◆ **Short problem**
Rewrite the lines from the line with "The image size" up to and including the line with "[x=277, y=364]", replacing "Publisher" with "Developer" and changing nothing else. Give only those lines, without the pictures.

◆ **Material provided**
....................

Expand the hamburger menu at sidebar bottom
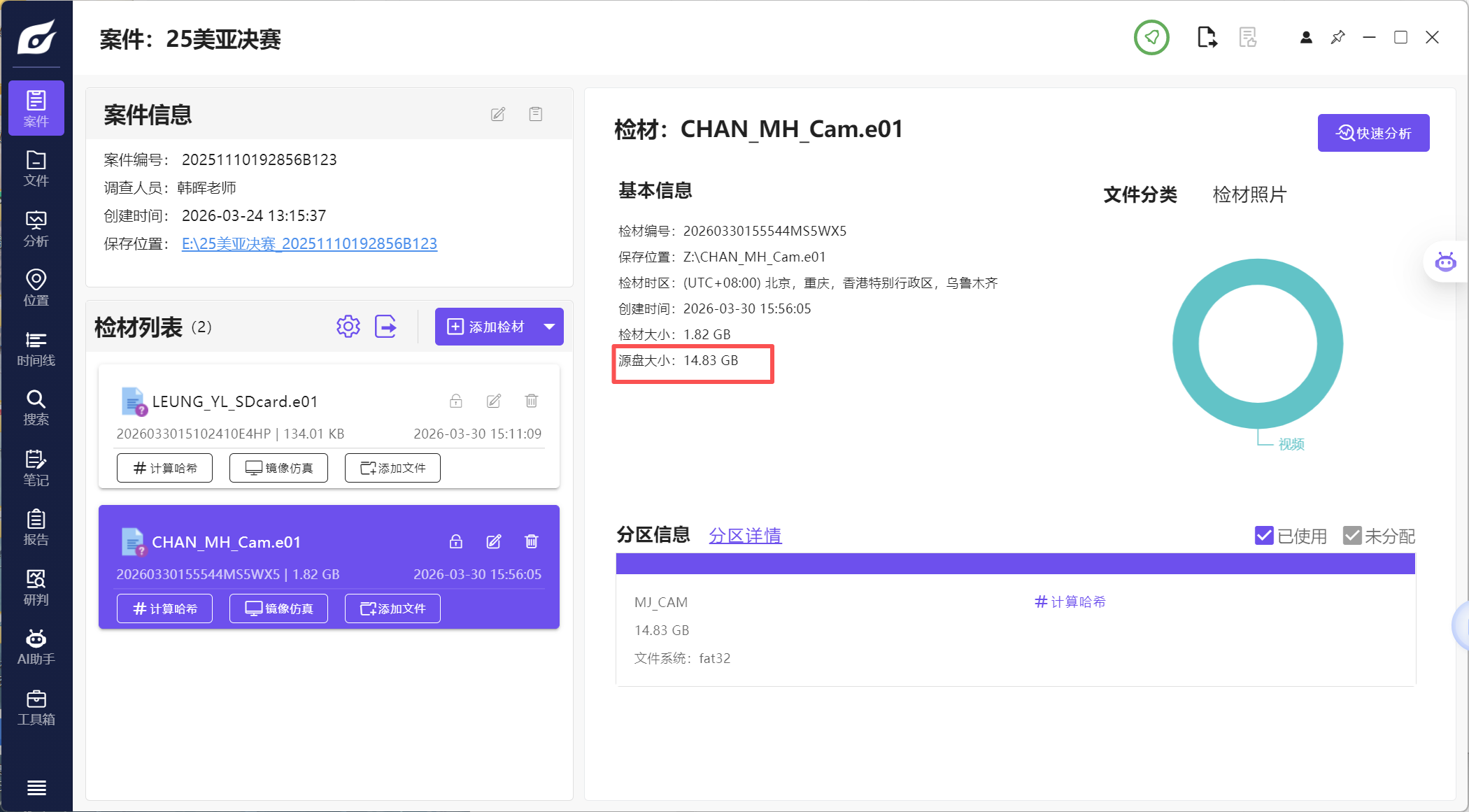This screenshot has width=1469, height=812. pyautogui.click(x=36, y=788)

....................

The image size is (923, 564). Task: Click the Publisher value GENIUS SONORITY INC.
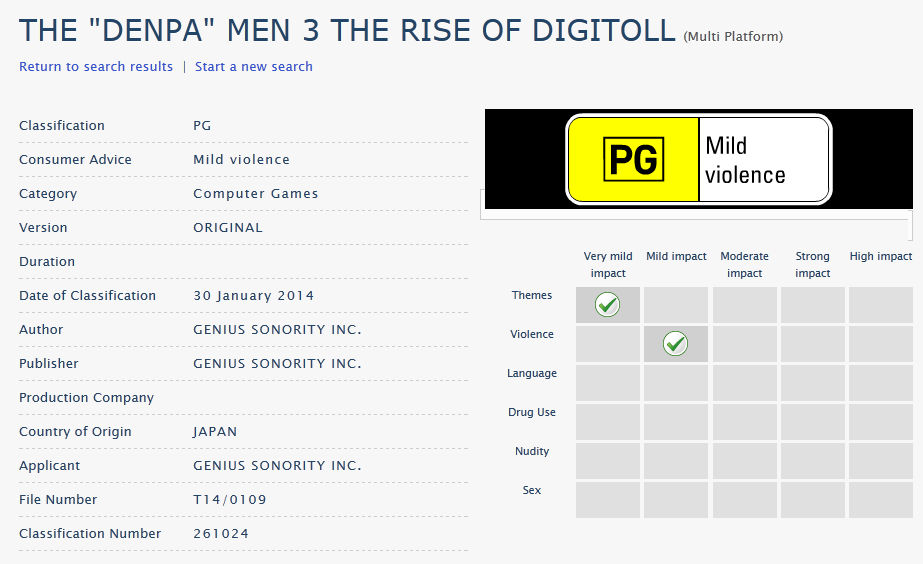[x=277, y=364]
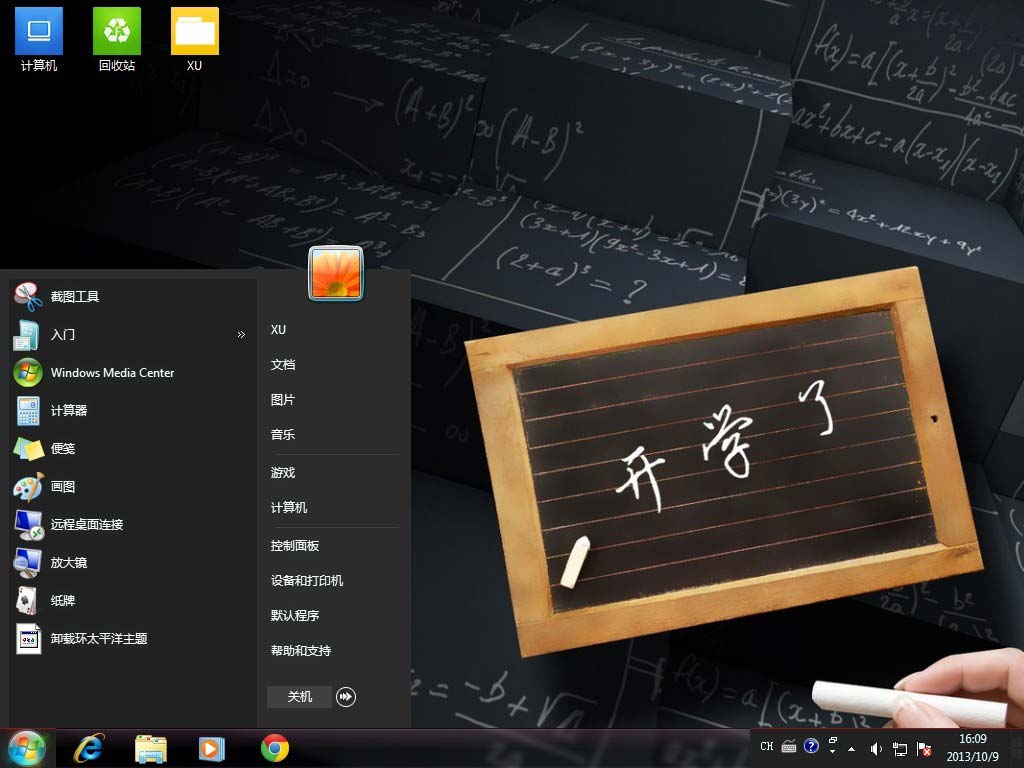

....................

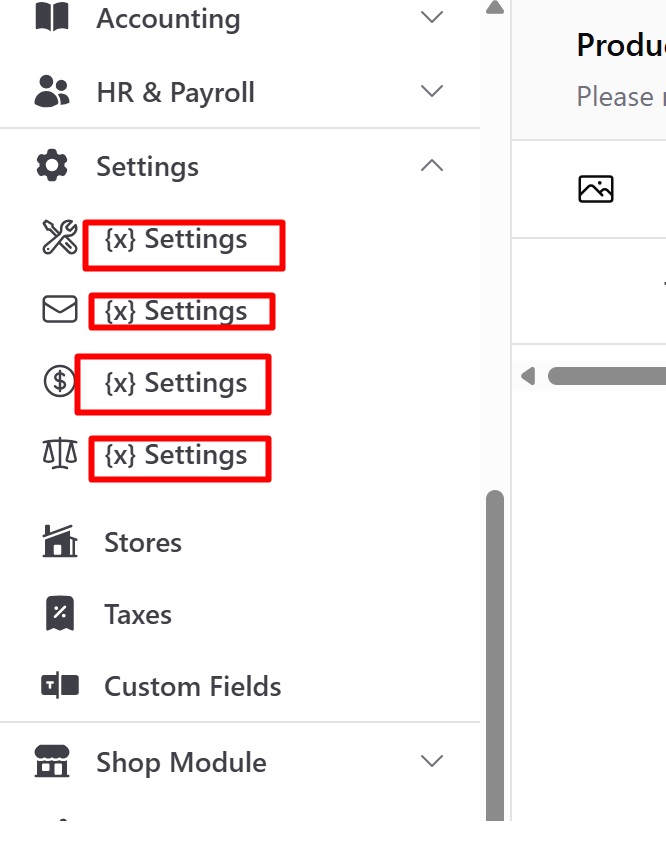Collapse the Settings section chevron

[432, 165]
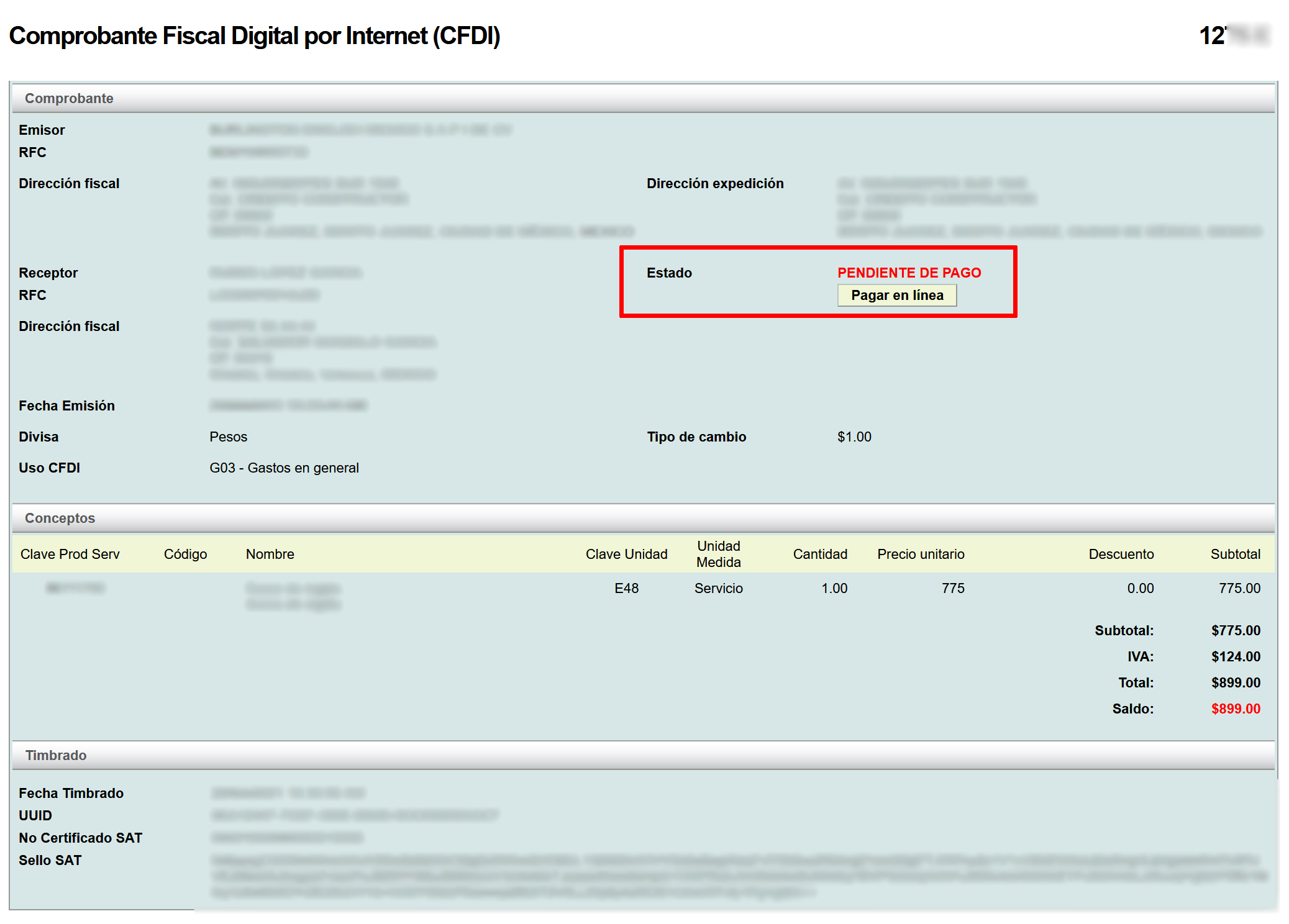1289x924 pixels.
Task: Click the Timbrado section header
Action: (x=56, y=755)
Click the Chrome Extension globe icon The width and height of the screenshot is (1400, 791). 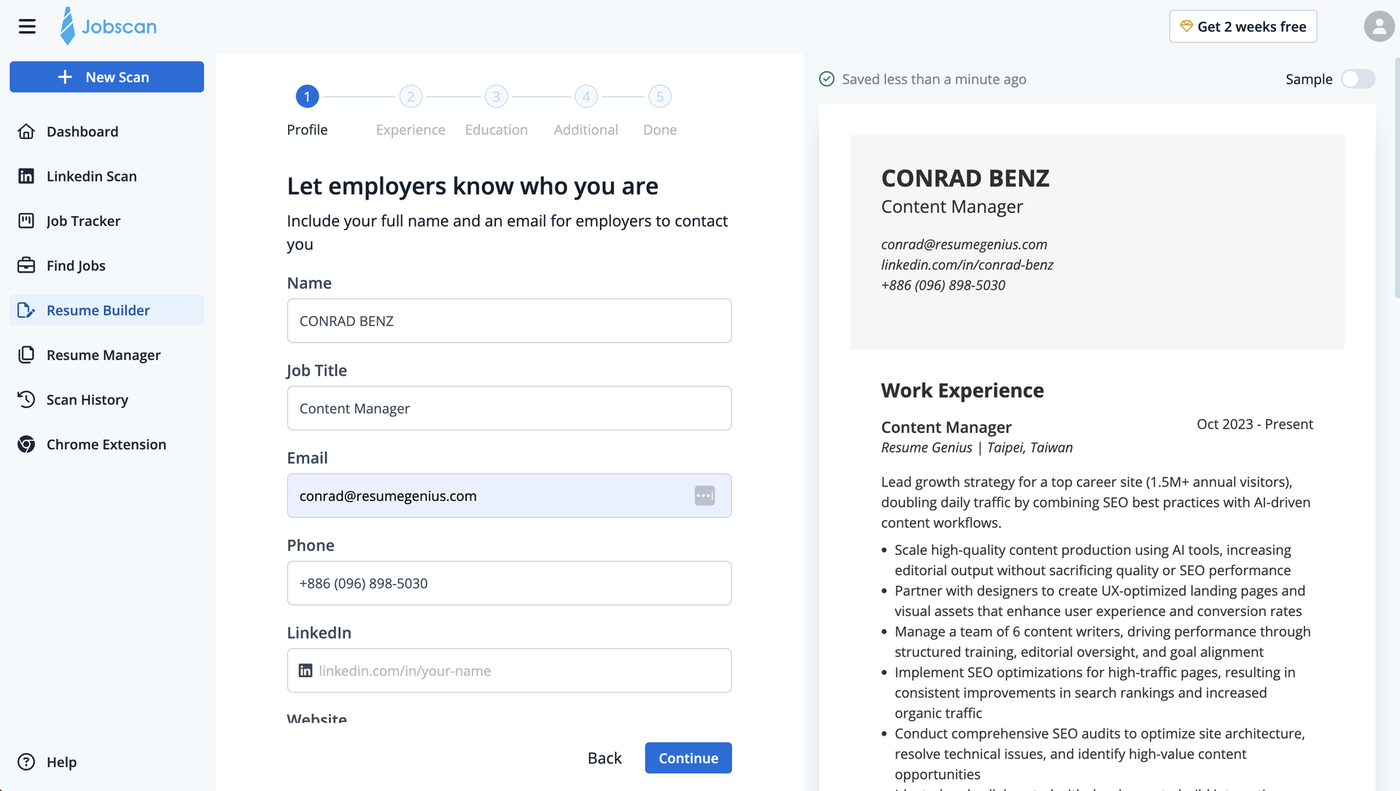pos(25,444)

....................

◆ **Correct answer**
The image size is (923, 564). Task: Click the Developer value GENIUS SONORITY INC.
[x=277, y=364]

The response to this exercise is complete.